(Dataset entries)
·····

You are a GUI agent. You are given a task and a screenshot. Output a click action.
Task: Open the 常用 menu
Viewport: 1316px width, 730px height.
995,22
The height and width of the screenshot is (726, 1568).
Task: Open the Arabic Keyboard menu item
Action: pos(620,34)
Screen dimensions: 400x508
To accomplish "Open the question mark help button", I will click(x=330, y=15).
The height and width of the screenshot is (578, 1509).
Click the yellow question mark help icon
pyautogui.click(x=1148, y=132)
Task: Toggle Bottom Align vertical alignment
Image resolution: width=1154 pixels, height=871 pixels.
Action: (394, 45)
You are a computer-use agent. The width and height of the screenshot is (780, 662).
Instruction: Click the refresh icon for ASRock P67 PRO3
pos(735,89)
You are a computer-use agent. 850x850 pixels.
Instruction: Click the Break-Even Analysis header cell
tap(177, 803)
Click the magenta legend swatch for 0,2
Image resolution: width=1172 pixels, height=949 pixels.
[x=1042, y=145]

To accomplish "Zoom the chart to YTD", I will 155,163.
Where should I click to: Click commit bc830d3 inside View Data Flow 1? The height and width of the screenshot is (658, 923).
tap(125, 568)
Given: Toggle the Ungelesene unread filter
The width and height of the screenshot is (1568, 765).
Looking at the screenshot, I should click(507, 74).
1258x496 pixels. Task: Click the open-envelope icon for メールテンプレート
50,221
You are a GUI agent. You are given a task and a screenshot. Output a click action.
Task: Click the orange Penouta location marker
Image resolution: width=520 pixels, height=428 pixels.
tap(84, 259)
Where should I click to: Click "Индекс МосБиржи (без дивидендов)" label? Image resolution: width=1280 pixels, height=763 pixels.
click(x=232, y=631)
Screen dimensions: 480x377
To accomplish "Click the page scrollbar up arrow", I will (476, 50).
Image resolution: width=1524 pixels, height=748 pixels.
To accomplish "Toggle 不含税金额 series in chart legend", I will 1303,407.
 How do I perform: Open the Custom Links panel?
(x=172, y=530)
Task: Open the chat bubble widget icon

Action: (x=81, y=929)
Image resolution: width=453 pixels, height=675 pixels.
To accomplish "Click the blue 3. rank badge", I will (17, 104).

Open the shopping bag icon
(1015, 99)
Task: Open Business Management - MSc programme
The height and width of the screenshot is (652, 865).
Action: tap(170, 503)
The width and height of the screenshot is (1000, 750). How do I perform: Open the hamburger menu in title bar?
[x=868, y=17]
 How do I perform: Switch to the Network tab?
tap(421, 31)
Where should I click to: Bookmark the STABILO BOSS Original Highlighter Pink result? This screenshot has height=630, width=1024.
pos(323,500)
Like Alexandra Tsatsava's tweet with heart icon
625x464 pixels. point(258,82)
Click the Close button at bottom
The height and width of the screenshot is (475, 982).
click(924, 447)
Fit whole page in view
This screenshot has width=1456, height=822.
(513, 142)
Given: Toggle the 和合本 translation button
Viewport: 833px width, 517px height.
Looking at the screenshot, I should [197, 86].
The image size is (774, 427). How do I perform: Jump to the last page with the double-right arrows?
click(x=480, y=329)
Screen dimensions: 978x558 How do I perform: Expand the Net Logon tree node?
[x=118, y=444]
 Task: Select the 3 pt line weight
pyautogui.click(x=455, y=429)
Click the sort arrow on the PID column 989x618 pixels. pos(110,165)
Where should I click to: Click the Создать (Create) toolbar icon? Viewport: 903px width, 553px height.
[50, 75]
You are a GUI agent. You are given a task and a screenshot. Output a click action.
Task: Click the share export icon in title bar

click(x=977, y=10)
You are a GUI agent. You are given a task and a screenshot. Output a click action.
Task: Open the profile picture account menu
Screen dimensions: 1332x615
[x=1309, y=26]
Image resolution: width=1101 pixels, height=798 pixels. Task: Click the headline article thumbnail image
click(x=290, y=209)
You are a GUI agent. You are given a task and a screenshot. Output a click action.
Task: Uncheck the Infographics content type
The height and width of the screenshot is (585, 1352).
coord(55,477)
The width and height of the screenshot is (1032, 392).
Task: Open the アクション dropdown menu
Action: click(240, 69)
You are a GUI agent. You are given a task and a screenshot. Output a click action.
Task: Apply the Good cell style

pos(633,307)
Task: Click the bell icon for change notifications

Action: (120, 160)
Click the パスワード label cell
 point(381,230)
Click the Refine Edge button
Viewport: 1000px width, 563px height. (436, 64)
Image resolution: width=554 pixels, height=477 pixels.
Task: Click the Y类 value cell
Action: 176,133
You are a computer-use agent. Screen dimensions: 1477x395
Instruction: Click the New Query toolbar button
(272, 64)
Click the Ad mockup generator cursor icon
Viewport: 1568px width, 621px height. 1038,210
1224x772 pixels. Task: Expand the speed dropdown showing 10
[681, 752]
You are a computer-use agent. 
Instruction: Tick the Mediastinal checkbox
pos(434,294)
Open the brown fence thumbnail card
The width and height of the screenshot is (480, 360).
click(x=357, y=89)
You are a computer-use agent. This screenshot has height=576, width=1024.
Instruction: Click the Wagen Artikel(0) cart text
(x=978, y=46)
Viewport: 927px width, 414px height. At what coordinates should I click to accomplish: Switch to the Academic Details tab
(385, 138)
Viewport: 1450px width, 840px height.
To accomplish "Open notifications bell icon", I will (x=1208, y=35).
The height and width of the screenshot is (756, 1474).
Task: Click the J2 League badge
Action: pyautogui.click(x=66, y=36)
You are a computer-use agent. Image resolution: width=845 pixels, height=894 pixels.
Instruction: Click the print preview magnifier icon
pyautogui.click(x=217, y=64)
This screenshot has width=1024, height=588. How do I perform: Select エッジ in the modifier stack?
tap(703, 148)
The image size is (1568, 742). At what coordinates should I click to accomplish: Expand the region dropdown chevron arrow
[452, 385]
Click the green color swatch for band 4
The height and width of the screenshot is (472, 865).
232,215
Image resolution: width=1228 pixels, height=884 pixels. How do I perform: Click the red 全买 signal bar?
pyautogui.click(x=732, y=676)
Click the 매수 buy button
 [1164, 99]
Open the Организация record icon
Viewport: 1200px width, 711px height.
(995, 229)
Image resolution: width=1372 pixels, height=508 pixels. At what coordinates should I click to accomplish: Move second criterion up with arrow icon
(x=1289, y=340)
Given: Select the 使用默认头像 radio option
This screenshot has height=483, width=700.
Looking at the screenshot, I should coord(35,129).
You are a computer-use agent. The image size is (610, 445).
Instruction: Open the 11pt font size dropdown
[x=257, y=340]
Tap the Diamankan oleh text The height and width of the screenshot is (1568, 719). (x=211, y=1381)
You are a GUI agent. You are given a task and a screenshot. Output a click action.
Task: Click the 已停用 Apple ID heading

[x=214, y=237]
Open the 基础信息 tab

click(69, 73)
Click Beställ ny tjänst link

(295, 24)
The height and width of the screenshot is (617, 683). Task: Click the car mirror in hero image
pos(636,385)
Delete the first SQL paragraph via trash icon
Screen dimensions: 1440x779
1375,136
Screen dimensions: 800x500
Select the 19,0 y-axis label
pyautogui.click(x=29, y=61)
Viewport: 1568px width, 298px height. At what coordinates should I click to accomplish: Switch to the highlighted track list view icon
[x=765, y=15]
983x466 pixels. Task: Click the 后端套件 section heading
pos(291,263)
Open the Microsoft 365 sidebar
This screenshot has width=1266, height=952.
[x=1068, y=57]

·····

What you should do »
The data above needs retyping. Reproduce each line exactly.

Exercise result »
You are a GUI agent. You are given a task and a screenshot. Output a click action.
Task: Open the 常用 menu
Viewport: 1316px width, 730px height.
995,22
The height and width of the screenshot is (726, 1568).
Task: Open the Arabic Keyboard menu item
Action: pos(620,34)
Screen dimensions: 400x508
To accomplish "Open the question mark help button", I will click(x=330, y=15).
The height and width of the screenshot is (578, 1509).
Click the yellow question mark help icon
pyautogui.click(x=1148, y=132)
Task: Toggle Bottom Align vertical alignment
Image resolution: width=1154 pixels, height=871 pixels.
Action: (394, 45)
You are a computer-use agent. The width and height of the screenshot is (780, 662).
Instruction: Click the refresh icon for ASRock P67 PRO3
pos(735,89)
You are a computer-use agent. 850x850 pixels.
Instruction: Click the Break-Even Analysis header cell
tap(177, 803)
Click the magenta legend swatch for 0,2
Image resolution: width=1172 pixels, height=949 pixels.
[x=1042, y=145]

To accomplish "Zoom the chart to YTD", I will 155,163.
Where should I click to: Click commit bc830d3 inside View Data Flow 1? The height and width of the screenshot is (658, 923).
tap(125, 568)
Given: Toggle the Ungelesene unread filter
The width and height of the screenshot is (1568, 765).
Looking at the screenshot, I should click(507, 74).
1258x496 pixels. Task: Click the open-envelope icon for メールテンプレート
50,221
You are a GUI agent. You are given a task and a screenshot. Output a click action.
Task: Click the orange Penouta location marker
Image resolution: width=520 pixels, height=428 pixels.
tap(84, 259)
Where should I click to: Click "Индекс МосБиржи (без дивидендов)" label? Image resolution: width=1280 pixels, height=763 pixels.
click(x=232, y=631)
Screen dimensions: 480x377
To accomplish "Click the page scrollbar up arrow", I will (476, 50).
Image resolution: width=1524 pixels, height=748 pixels.
To accomplish "Toggle 不含税金额 series in chart legend", I will 1303,407.
 How do I perform: Open the Custom Links panel?
(x=172, y=530)
Task: Open the chat bubble widget icon

Action: (x=81, y=929)
Image resolution: width=453 pixels, height=675 pixels.
To accomplish "Click the blue 3. rank badge", I will (17, 104).

Open the shopping bag icon
(1015, 99)
Task: Open Business Management - MSc programme
The height and width of the screenshot is (652, 865).
Action: tap(170, 503)
The width and height of the screenshot is (1000, 750). How do I perform: Open the hamburger menu in title bar?
[x=868, y=17]
 How do I perform: Switch to the Network tab?
tap(421, 31)
Where should I click to: Bookmark the STABILO BOSS Original Highlighter Pink result? This screenshot has height=630, width=1024.
pos(323,500)
Like Alexandra Tsatsava's tweet with heart icon
625x464 pixels. point(258,82)
Click the Close button at bottom
The height and width of the screenshot is (475, 982).
click(924, 447)
Fit whole page in view
This screenshot has width=1456, height=822.
(513, 142)
Given: Toggle the 和合本 translation button
Viewport: 833px width, 517px height.
Looking at the screenshot, I should [197, 86].
The image size is (774, 427). How do I perform: Jump to the last page with the double-right arrows?
click(x=480, y=329)
Screen dimensions: 978x558 How do I perform: Expand the Net Logon tree node?
[x=118, y=444]
 Task: Select the 3 pt line weight
pyautogui.click(x=455, y=429)
Click the sort arrow on the PID column 989x618 pixels. pos(110,165)
Where should I click to: Click the Создать (Create) toolbar icon? Viewport: 903px width, 553px height.
[50, 75]
You are a GUI agent. You are given a task and a screenshot. Output a click action.
Task: Click the share export icon in title bar

click(x=977, y=10)
You are a GUI agent. You are given a task and a screenshot. Output a click action.
Task: Open the profile picture account menu
Screen dimensions: 1332x615
[x=1309, y=26]
Image resolution: width=1101 pixels, height=798 pixels. Task: Click the headline article thumbnail image
click(x=290, y=209)
You are a GUI agent. You are given a task and a screenshot. Output a click action.
Task: Uncheck the Infographics content type
The height and width of the screenshot is (585, 1352).
coord(55,477)
The width and height of the screenshot is (1032, 392).
Task: Open the アクション dropdown menu
Action: click(240, 69)
You are a GUI agent. You are given a task and a screenshot. Output a click action.
Task: Apply the Good cell style

pos(633,307)
Task: Click the bell icon for change notifications

Action: (120, 160)
Click the パスワード label cell
 point(381,230)
Click the Refine Edge button
Viewport: 1000px width, 563px height. (436, 64)
Image resolution: width=554 pixels, height=477 pixels.
Task: Click the Y类 value cell
Action: 176,133
You are a computer-use agent. Screen dimensions: 1477x395
Instruction: Click the New Query toolbar button
(272, 64)
Click the Ad mockup generator cursor icon
Viewport: 1568px width, 621px height. 1038,210
1224x772 pixels. Task: Expand the speed dropdown showing 10
[681, 752]
You are a computer-use agent. 
Instruction: Tick the Mediastinal checkbox
pos(434,294)
Open the brown fence thumbnail card
The width and height of the screenshot is (480, 360).
click(x=357, y=89)
You are a computer-use agent. This screenshot has height=576, width=1024.
Instruction: Click the Wagen Artikel(0) cart text
(x=978, y=46)
Viewport: 927px width, 414px height. At what coordinates should I click to accomplish: Switch to the Academic Details tab
(385, 138)
Viewport: 1450px width, 840px height.
To accomplish "Open notifications bell icon", I will (x=1208, y=35).
The height and width of the screenshot is (756, 1474).
Task: Click the J2 League badge
Action: pyautogui.click(x=66, y=36)
You are a computer-use agent. Image resolution: width=845 pixels, height=894 pixels.
Instruction: Click the print preview magnifier icon
pyautogui.click(x=217, y=64)
This screenshot has width=1024, height=588. How do I perform: Select エッジ in the modifier stack?
tap(703, 148)
The image size is (1568, 742). At what coordinates should I click to accomplish: Expand the region dropdown chevron arrow
[452, 385]
Click the green color swatch for band 4
The height and width of the screenshot is (472, 865).
232,215
Image resolution: width=1228 pixels, height=884 pixels. How do I perform: Click the red 全买 signal bar?
pyautogui.click(x=732, y=676)
Click the 매수 buy button
 [1164, 99]
Open the Организация record icon
Viewport: 1200px width, 711px height.
(995, 229)
Image resolution: width=1372 pixels, height=508 pixels. At what coordinates should I click to accomplish: Move second criterion up with arrow icon
(x=1289, y=340)
Given: Select the 使用默认头像 radio option
This screenshot has height=483, width=700.
Looking at the screenshot, I should coord(35,129).
You are a computer-use agent. The image size is (610, 445).
Instruction: Open the 11pt font size dropdown
[x=257, y=340]
Tap the Diamankan oleh text The height and width of the screenshot is (1568, 719). (x=211, y=1381)
You are a GUI agent. You are given a task and a screenshot. Output a click action.
Task: Click the 已停用 Apple ID heading

[x=214, y=237]
Open the 基础信息 tab

click(69, 73)
Click Beställ ny tjänst link

(295, 24)
The height and width of the screenshot is (617, 683). Task: Click the car mirror in hero image
pos(636,385)
Delete the first SQL paragraph via trash icon
Screen dimensions: 1440x779
1375,136
Screen dimensions: 800x500
Select the 19,0 y-axis label
pyautogui.click(x=29, y=61)
Viewport: 1568px width, 298px height. At what coordinates should I click to accomplish: Switch to the highlighted track list view icon
[x=765, y=15]
983x466 pixels. Task: Click the 后端套件 section heading
pos(291,263)
Open the Microsoft 365 sidebar
This screenshot has width=1266, height=952.
[x=1068, y=57]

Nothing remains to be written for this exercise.